▶ [Provided text]:
Welcome to Readers Write to Know! I asked you, my readers, what questions they would ask their favorite authors if given the chance, and the authors visiting my blog answered them! This week, I’m bringing you Heather Greer. I met Heather at the Blue Ridge Mountains Christian Writers Conference and LOVED every conversation I had with her. She and I connected, and reading her interview I now know we connected on a fundamental, geeky level as fellow Doctor Who and Sherlock fans. (heh) But more, I love her heart for Jesus and her family, and I am thrilled that she is here with us today. Read on to see how you can enter to win her latest release!

Tell us a little bit about yourself. I am a writer who is passionate about helping believers grow in their faith walks. I’m a pastor’s wife (which I honestly never thought I’d be after growing up as a preacher’s kid) and mother to four wonderful children. Two of my children are married, and the other two are still at home. I have the most amazing five year old grandson who I try to keep supplied with all the best chidren’s books. I love to read, bake, and binge watch my favorite television shows. I tend to geek out about things like Doctor Who, Sherlock, and the Lord of the Rings. And I can’t forget my all-time favorite movie, The Princess Bride.

Tell us about your current release. Grasping Hope is the sequel to my first book, Faith’s Journey. Katie McGowan is planning her wedding to Austin, but that doesn’t mean everything is going smoothly. Katie is struggling with emotional baggage from her first engagement that ended after her fiance was unfaithful. Grasping Hope takes us through Katie’s struggles to learn what hope is and where it comes from. Even after she thinks she has it all figured out, Katie learns circumstances can change in an instant testing the lessons we thought we’d learned.

▶ [Dataset excerpt]:
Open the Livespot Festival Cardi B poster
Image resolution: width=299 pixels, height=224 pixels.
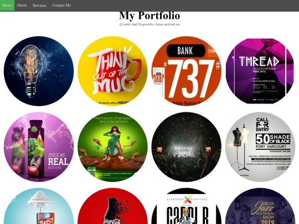click(x=187, y=206)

▶ [Aim]:
Answer these from the interview:
(a) At what event did the blog host meet Heather Greer?
(b) How many children does Heather Greer have?
(c) What is the title of her first book?
The lines come from a different source than the interview.

▶ [Expected answer]:
(a) The Blue Ridge Mountains Christian Writers Conference
(b) Four
(c) Faith's Journey